Copy each line of the entries that includes the word "will".

===== Supplied entries =====

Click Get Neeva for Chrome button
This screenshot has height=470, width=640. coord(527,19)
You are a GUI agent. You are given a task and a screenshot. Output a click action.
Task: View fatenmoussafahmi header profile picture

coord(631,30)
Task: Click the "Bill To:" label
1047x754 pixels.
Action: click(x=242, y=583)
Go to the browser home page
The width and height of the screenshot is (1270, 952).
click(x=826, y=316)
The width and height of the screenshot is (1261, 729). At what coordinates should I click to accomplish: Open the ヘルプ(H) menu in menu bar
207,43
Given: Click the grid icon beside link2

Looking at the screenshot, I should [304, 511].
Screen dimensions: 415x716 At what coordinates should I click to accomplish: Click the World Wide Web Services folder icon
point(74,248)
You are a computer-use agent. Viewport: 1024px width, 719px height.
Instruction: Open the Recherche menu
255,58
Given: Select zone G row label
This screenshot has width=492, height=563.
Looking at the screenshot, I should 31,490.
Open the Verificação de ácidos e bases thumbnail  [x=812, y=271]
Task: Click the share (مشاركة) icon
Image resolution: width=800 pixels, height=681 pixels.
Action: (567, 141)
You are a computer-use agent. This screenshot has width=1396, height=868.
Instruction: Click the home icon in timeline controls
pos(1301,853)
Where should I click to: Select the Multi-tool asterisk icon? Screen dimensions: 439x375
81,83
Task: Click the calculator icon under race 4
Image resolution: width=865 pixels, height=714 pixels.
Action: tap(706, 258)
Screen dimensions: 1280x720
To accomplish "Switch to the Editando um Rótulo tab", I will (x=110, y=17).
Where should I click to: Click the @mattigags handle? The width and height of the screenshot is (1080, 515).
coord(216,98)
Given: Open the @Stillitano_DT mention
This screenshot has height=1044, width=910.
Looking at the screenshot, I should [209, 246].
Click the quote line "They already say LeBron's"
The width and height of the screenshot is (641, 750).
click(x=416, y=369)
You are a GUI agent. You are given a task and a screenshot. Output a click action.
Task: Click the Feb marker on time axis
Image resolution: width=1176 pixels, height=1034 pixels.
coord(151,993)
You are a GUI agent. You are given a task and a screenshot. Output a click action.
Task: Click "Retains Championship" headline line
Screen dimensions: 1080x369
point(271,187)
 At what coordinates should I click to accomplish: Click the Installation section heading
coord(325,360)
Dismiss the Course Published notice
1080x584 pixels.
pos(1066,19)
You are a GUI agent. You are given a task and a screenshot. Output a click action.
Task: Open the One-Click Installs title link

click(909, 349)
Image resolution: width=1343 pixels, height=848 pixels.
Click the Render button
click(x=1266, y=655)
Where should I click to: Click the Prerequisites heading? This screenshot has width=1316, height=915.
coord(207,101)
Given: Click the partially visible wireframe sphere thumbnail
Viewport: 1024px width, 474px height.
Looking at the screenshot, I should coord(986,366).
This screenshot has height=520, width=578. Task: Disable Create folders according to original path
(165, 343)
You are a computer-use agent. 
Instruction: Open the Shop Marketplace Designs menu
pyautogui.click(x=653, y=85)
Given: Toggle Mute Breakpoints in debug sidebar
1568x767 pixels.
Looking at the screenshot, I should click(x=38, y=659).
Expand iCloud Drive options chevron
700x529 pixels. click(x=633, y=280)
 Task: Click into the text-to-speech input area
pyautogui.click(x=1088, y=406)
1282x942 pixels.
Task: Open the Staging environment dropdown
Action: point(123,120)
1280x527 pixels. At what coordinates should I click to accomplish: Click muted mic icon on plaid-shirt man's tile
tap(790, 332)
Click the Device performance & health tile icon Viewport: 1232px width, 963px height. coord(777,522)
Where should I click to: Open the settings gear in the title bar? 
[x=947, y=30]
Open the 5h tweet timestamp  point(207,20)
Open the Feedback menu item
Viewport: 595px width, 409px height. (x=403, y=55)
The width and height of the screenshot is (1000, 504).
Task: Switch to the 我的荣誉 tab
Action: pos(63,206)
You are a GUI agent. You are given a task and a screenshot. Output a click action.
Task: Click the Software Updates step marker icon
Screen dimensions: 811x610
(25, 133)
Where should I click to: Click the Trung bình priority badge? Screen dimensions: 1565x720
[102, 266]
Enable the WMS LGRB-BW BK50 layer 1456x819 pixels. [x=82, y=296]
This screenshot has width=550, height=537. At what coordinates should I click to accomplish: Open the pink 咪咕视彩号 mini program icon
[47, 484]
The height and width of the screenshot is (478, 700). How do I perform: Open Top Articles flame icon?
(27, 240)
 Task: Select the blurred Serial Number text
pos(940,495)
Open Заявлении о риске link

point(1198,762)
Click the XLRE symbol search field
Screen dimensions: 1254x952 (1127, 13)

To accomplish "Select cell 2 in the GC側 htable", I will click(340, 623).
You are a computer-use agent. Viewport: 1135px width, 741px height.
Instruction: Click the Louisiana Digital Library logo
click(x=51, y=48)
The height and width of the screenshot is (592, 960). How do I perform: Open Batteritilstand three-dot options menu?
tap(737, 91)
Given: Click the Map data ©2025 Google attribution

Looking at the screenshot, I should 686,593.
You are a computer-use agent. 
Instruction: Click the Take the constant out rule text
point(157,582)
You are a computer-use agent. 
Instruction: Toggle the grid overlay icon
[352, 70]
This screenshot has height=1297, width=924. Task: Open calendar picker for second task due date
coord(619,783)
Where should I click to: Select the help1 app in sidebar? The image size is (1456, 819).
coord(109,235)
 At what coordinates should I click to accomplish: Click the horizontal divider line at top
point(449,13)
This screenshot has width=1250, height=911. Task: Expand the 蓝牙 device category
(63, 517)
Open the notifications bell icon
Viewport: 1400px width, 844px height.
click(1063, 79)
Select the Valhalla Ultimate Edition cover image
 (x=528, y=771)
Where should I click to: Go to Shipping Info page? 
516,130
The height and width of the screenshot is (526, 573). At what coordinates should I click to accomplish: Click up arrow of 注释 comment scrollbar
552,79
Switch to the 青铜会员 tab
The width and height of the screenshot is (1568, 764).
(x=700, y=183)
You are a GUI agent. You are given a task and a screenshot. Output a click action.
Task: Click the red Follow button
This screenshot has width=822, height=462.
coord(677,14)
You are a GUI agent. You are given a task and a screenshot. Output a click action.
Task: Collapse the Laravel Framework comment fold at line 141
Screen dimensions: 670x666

=====

§ Output of the task
To accomplish "Switch to the Editando um Rótulo tab", I will (x=110, y=17).
To accomplish "Select cell 2 in the GC側 htable", I will click(340, 623).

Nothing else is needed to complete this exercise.